* HOW TO COMPLETE THIS TASK: Scan the data, and whenever a line contains "computer", copy it.

'''

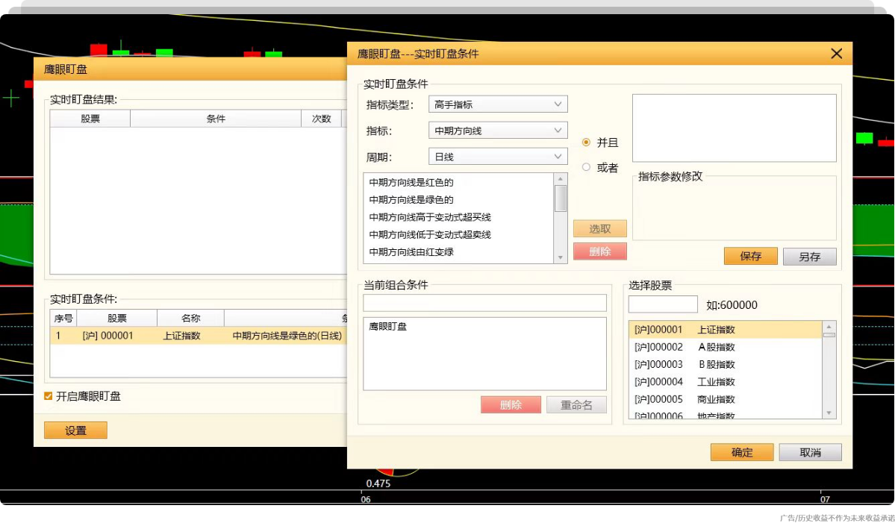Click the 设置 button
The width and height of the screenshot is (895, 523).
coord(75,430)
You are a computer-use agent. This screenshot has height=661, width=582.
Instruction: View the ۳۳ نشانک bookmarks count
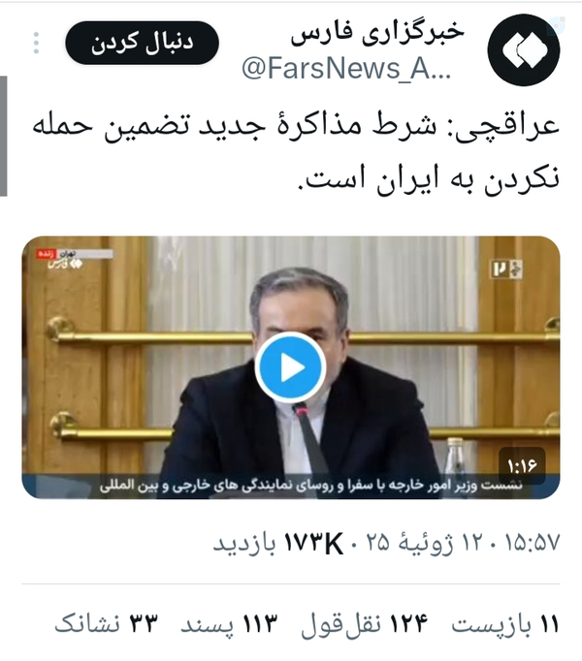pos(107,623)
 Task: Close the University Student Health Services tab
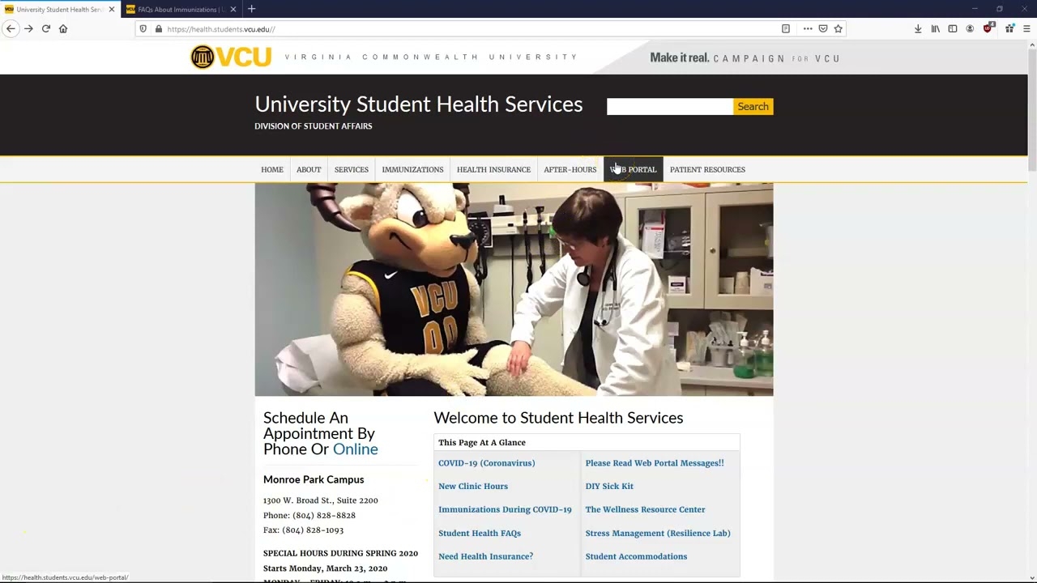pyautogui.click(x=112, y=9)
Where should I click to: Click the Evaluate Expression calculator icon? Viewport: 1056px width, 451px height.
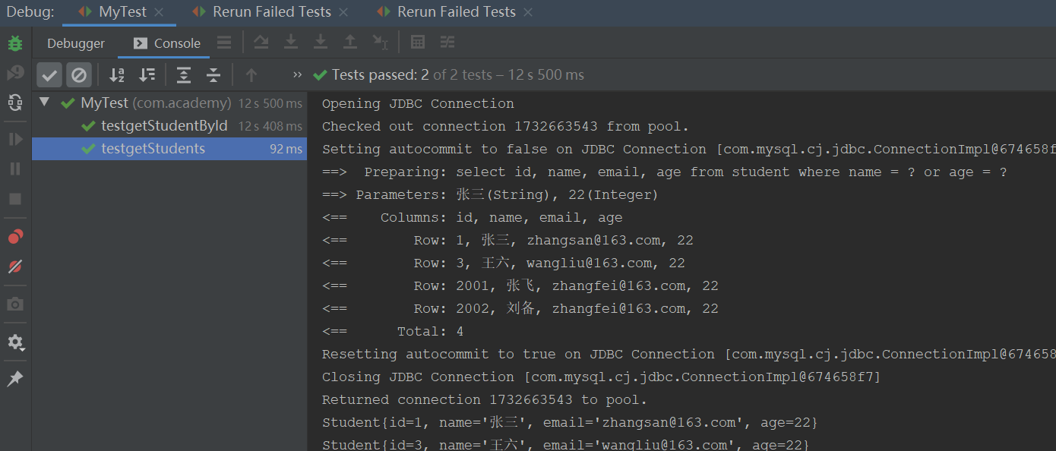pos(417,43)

'''
'''

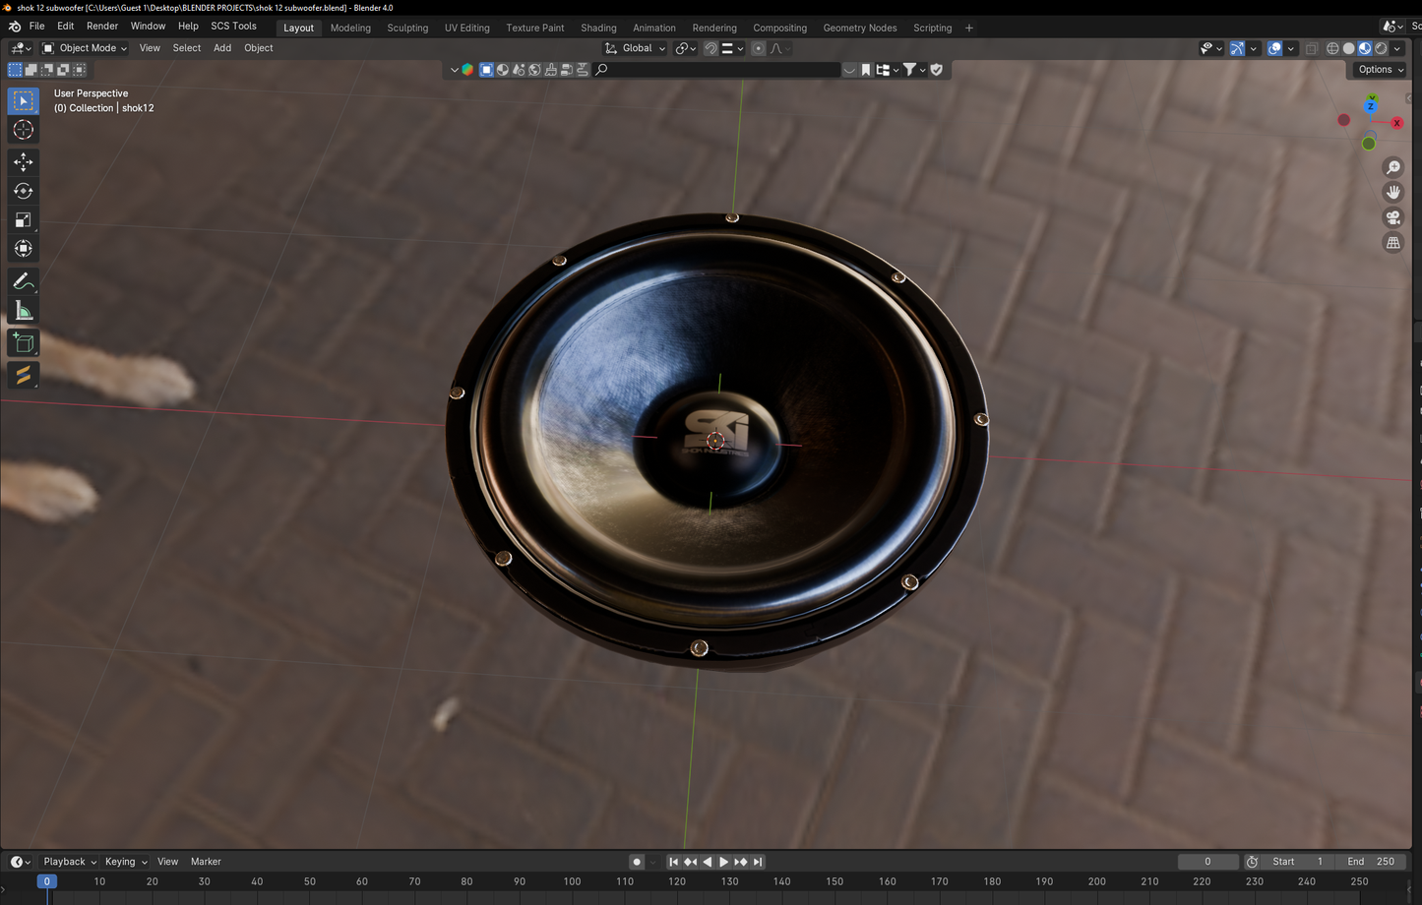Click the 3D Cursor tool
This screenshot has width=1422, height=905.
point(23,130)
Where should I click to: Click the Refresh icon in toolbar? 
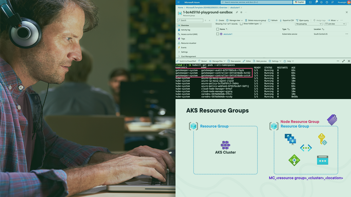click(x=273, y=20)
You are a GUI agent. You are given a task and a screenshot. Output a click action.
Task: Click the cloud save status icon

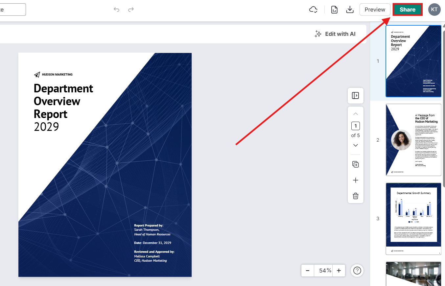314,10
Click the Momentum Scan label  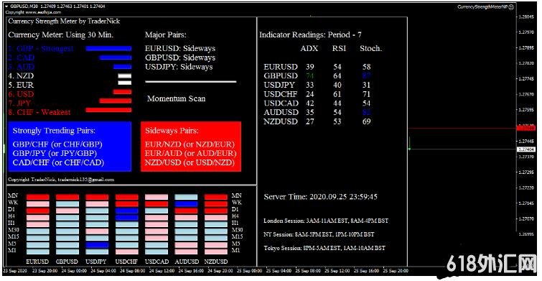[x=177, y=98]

'''
'''

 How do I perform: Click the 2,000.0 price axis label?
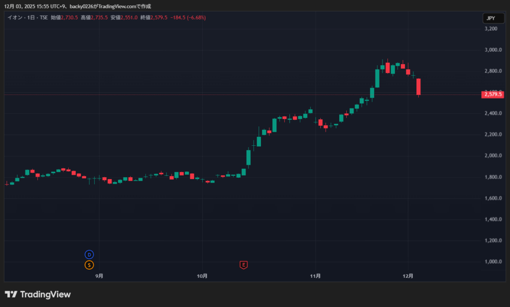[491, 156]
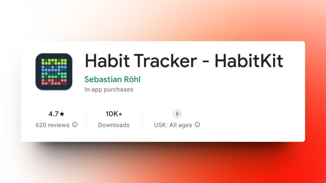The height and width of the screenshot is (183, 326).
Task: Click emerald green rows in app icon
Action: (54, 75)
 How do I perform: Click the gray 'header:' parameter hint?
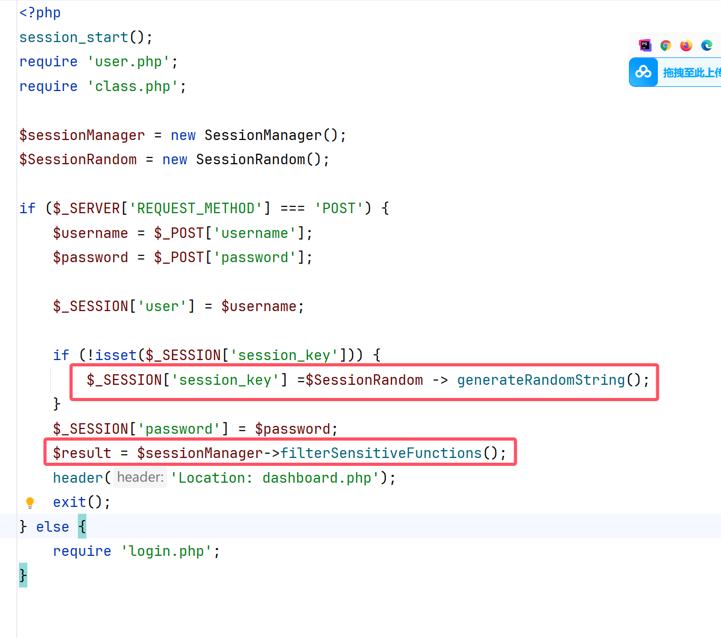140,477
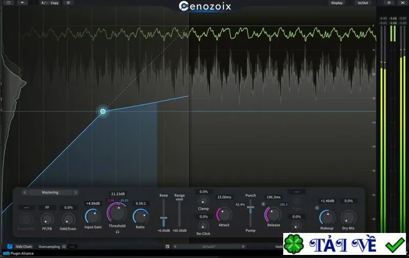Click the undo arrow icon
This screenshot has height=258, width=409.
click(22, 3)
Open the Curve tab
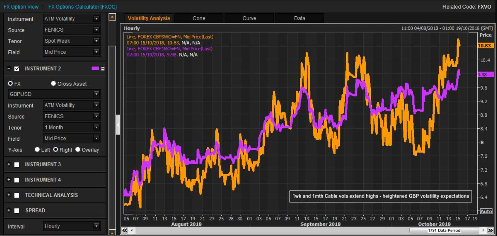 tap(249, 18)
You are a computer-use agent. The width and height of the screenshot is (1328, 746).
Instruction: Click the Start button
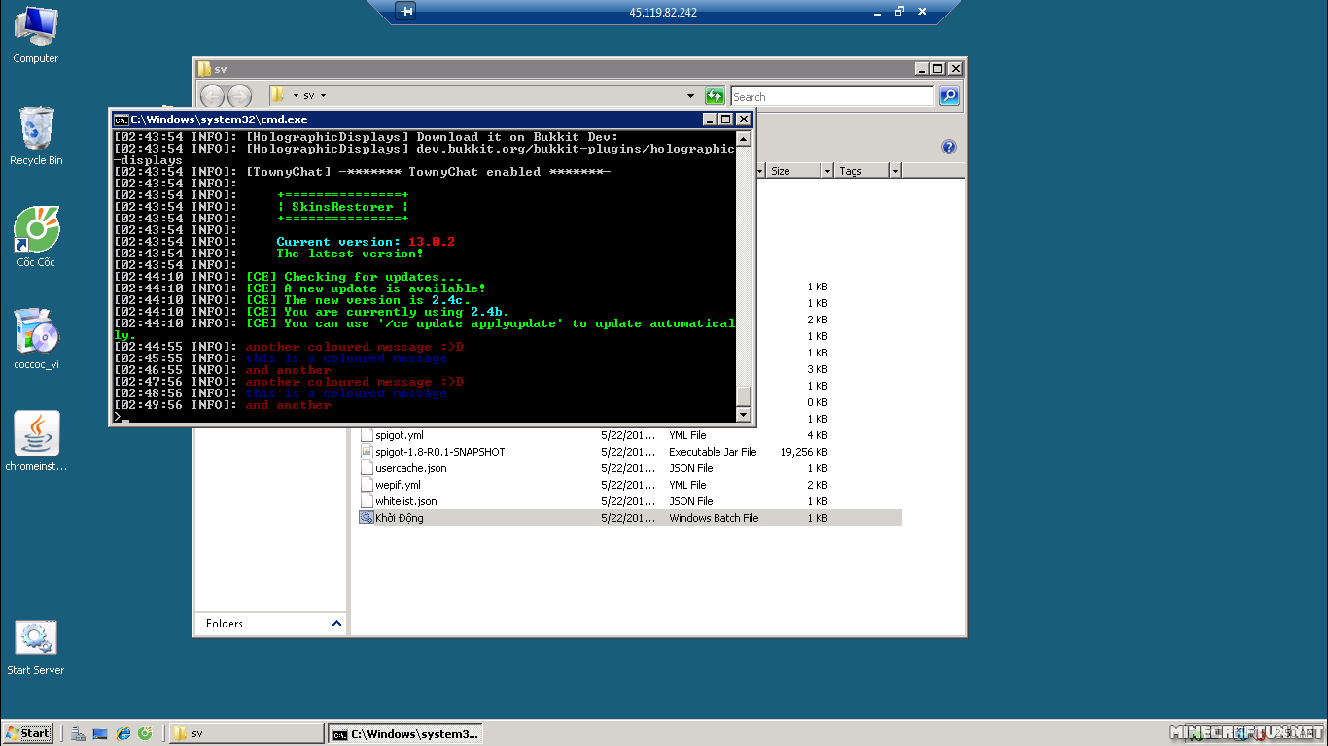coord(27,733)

'''

* SOLUTION FOR THIS TASK:
You are a computer-use agent. This screenshot has height=661, width=582.
You are a computer-use agent. The width and height of the screenshot is (1328, 746).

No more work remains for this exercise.